The Bombay High Court has held that a unilateral appointment of an arbitrator remains invalid even if the appointing party seeks to route that appointment through an “institution” or similar mechanism of its own choice, unless the parties had agreed to such institutional appointment. The Court said that the defect goes to the foundational requirement of independence, impartiality, equal treatment, and neutrality in constitution of the arbitral tribunal.
The Court explained that invocation of arbitration under Section 21 of Arbitration & Conciliation Act is not consent to appointment, and that subsequent participation in proceedings does not by itself constitute the express written waiver required under the proviso to Section 12(5).
Although the Court took note of the statement by IIFL Finance Limited (Respondent) that the arbitration proceedings were being dropped, it directed that the impugned order be quashed and set aside, and further directed that the judgment be placed before the Audit Committee of the Respondent’s Board of Directors by the Chief Compliance Officer so that the governance bodies were made aware of the practice being contrary to law and could frame appropriate policies.

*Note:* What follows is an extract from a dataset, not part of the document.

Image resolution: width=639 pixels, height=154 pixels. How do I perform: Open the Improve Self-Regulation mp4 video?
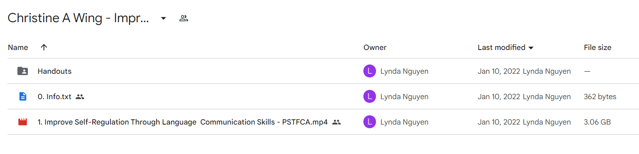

A Single Judge Bench of Justice Somasekhar Sundaresan observed that the apparent modus operandi was to conduct arbitration in this manner and hope that most affected parties would not challenge the arbitration but would instead settle, thereby leading to recoveries; and that when a counterparty did challenge the unilateral appointment, the appointing party would simply volunteer to withdraw the arbitration proceedings.
The Bench made it clear that appointment through an “institution” chosen unilaterally by one party is only a “veneer” or “fig-leaf” to claim independence, and that the arbitrator would still remain a unilaterally appointed arbitrator. It observed that orders under Section 17 attaching bank accounts were often passed rapidly in such arbitrations, and that such orders commonly contained no mention of the process of appointment of the arbitrator and were often also devoid of material particulars of compliant invocation of arbitration.
The Bench stated that there are only two known methods in law to appoint an arbitrator: (i) by consent of the parties, and (ii) by appointment through a Section 11 court having jurisdiction; and that no third mode can be whitewashed as compliant. The Bench therefore treated the attempt by finance companies and banks to present institution-based unilateral appointments as independent appointments as wholly untenable, completely illegal, and a colourable and manipulative device to circumvent Supreme Court law.
The Bench also observed that a notice under Section 21 is only an expression to set the arbitration agreement in motion and does not by itself operate as consent to any future appointment. It clarified that participation in proceedings, filing a claim, or participating in Section 29A extension proceedings would still not amount to an express agreement in writing waiving objection to an ineligible arbitrator, and that such objection could still be raised at the Section 34 stage. The Bench deprecated the practice and stated that it gives arbitration a bad name and inflicts long-term damage on alternative dispute resolution as a mechanism.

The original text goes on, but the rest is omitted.